Антон Иванович Деникин - родился 4 декабря 1872 года, Влоцлавек, Царство Польское, Российская империя. Русский военачальник, политический и общественный деятель, писатель, мемуарист, публицист и военный документалист. Автор книг - «Очерки русской смуты», «Старая армия», «Путь русского офицера» и др. Умер 7 августа 1947 года, Анн-Арбор, Мичиган, США.
Мы грозили, но были гуманнее. Они звали, но были жестоки.
Это — русское, для русских. Когда Россия будет свободна, я все отдам ей.
Господа, короче говорите. Время не ждет. Ведь от болтовни Россия погибла.
Большевики с самого начала определили характер гражданской войны: истребление.
Русский не тот, кто носит русскую фамилию, а тот, кто любит Россию и считает ее своим отечеством.
В сознании честных русских людей счастье Родины не может быть приобретено путем ее расчленения.
Только военная диктатура могла с надеждой на успех бороться против диктатуры коммунистической партии.
Черные страницы Армии, как и светлые, принадлежат уже истории. История подведет итоги нашим деяниям.

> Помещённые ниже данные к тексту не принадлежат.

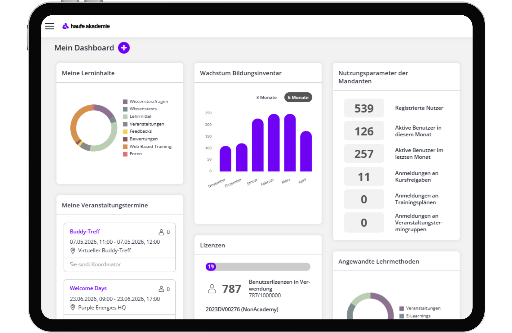Switch the chart to 3 Monate
512x333 pixels.
(x=266, y=98)
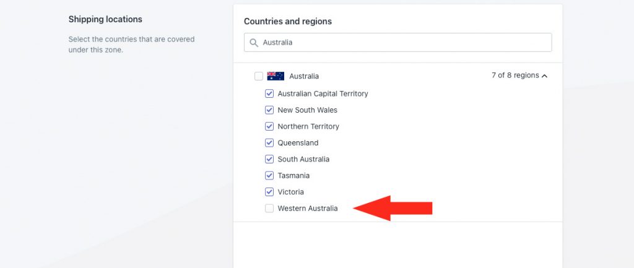Click the Queensland region label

Проклятие предательства не даст счастья. В конце этого пути — политическое, моральное и экономическое рабство.
Поддержка русской общественности? Произошло нечто чудесное: русская общественность внезапно и бесследно сгинула.

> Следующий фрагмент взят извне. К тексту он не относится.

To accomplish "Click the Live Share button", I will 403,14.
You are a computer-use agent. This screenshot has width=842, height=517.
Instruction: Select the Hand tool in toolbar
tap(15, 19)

Да, месть – чувство страшное, аморальное, но понятное, по крайней мере. Но была и корысть. Корысть же – только гнусность.
За гранью, где кончается «военная добыча» и «реквизиция», открывается мрачная бездна морального падения: насилия и грабежа.
Я ни на одну минуту не верил в чудодейственную силу солдатских коллективов и потому принял систему полного их игнорирования.
Счастье Родины я ставлю на первом плане. Я работаю над освобождением России. Форма правления для меня вопрос второстепенный.
Дайте народу грамоту и облик человеческий, а потом социализируйте, национализируйте, коммунизируйте, если тогда народ пойдёт за вами.
Я совершенно удалился от политики и ушел весь в историческую работу. В своей работе нахожу некоторое забвение от тяжелых переживаний.
Берегите офицера! Ибо от века и доныне он стоит верно и бессменно на страже русской государственности. Сменить его может только смерть.
При всех своих великих и малых недостатках, офицерство превосходило все другие русские организации способностью и желанием жертвенного подвига.
Никаких сношений ни с немцами, ни с большевиками. Единственно приемлемые положения: уход из пределов России первых и разоружение и сдача вторых.
Будущее темно. Но наказ, данный мною генералу Кислякову, совершенно ясен: – Ни в какие сношения с командованием враждебной России державы не вступать.
Я считаю неизбежной и необходимой вооруженную борьбу с большевиками до полного их поражения. Иначе не только Россия, но и вся Европа обратится в развалины.
Армии понемногу погрязали в больших и малых грехах, набросивших густую тень на светлый лик освободительного движения. Это была оборотная сторона борьбы, ее трагедия.
В конце концов, главной, вернее, единственной причиной борьбы на Кавказе являлось противоположение идеи Единой России идее полной независимости кавказских новообразований.
Одного только не решались сделать – отнять у раненых оружие; возможность распорядиться своею жизнью в последний роковой момент – была неотъемлемым правом добровольцев.
Солдат старой русской армии был храбр, сметлив, чрезвычайно вынослив, крайне неприхотлив и вполне дисциплинирован. Покуда волны революции не смели и дисциплину, и саму армию.
Была сильная русская армия, которая умела умирать и побеждать. Но когда каждый солдат стал решать вопросы стратегии, войны или мира, монархии или республики, тогда армия развалилась.
Когда над бедной нашей страной почиет мир, и всеисцеляющее время обратит кровавую быль в далекое прошлое, вспомнит русский народ тех, кто первыми поднялись на защиту России от красной напасти.
Тяжко на душе. Чувство раздваивается: я ненавижу и презираю толпу — дикую, жестокую, бессмысленную, но к солдату чувствую все же жалость: темный, безграмотный, сбитый с толку человек, способный и на гнусное преступление, и на высокий подвиг.
И если когда-либо будет борьба за форму правления — я в ней участвовать не буду. Но, нисколько не насилуя совесть, я считаю одинаково возможным честно служить России при монархии и при республике, лишь бы знать уверенно, что народ русский в массе желает той или другой власти.
Глядим в будущее с тревогой и недоумением. Ибо нет свободы в революционном застенке! Нет правды в подделке народного голоса! Нет равенства в травле классов, и нет силы в той бездумной вакханалии, где кругом стремятся урвать все, где тысячи народных рук тянутся к власти, расшатывая ее устои.
Изданный под влиянием народных волнений манифест 30 октября, давший России конституцию, ударил, словно хмель, в головы людям и вместо успокоения вызывал волнения на почве непонимания сущности реформы или стремления сейчас же явочным порядком осуществить все свободы и „народовластие“.